HOLSTEINISCHER COURIER
Jugendarbeit hat das Schulklima verbessert
Bornhöved. Ob Eltern, Lehrer oder Gemeindevertreter, in einer Sache sind sich die Beteiligten in Bornhöved einig: Die sozialpädagogische Betreuung von Jugendlichen darf weder in der Schule noch in der offenen Jugendarbeit wegfallen. Darin war man sich auf der Sitzung der Gemeindevertretung einig.
"Ich kenne fast alle Jugendlichen in der Gemeinde", sagt Jugendbetreuer Thomas Feuereisel. "Nach fünf Jahren Jugendarbeit, die vormittags in der Schule beginnt und nachmittags in der offenen Jugendarbeit fortgesetzt wird, ist ein hervorragend funktionierendes Netzwerk entstanden, das wertvolle Hilfestellung für Jugendliche bietet", sagt der Sozialpädagoge. Die Atmosphäre an der Schule sei freundlicher geworden, das bestätigten auch die Lehrer.
Ob im Gespräch, bei Spielen oder auch in der Gewaltprävention, in der die Jugendlichen nach festen Regeln auch richtig Dampf ablassen können - die jungen Leute machen mit. Allein 15 bis 25 Jugendliche arbeiten montags und freitags in der offenen Jugendarbeit mit. "Freiwilligkeit ist das beste Signal für eine erfolgreiche Jugendarbeit", meint Feuereisel. Bis zu den Sommerferien steht ihm auch noch der Jugendsozialbetreuer Stefan Just zur Seite. Nach den Ferien muss die Jugendarbeit neu gestaltet werden.

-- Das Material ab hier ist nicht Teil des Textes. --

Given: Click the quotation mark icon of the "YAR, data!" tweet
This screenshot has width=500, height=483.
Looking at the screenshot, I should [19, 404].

Unsichere Zuschüsse des Kreises und eine vertraglich nicht fest gestaltete Kostenbeteiligung durch den Schulverband machten die Entscheidungen über das Thema der Finanzierung nicht leicht. Allerdings sollten auch Schulsozialarbeiter nicht von Jahr zu Jahr mit befristeten Verträgen leben müssen, hieß es aus der Runde. Jetzt soll in der Gemeinde für die offene Jugendarbeit eine feste halbe Stelle geschaffen werden. Unter Vorbehalt der finanziellen Beteiligung durch den Schulverband soll die fehlende halbe Stelle für die Schulsozialarbeit ebenfalls unter Dach und Fach gebracht werden. Nur allein wollen Bornhöveds Gemeindevertreter nicht auf den Kosten sitzen bleiben. Vor allem wenn die Kreiszuschüsse sinken, müsse eine tragfähige Vereinbarung mit dem Schulverband gefunden werden, hieß es.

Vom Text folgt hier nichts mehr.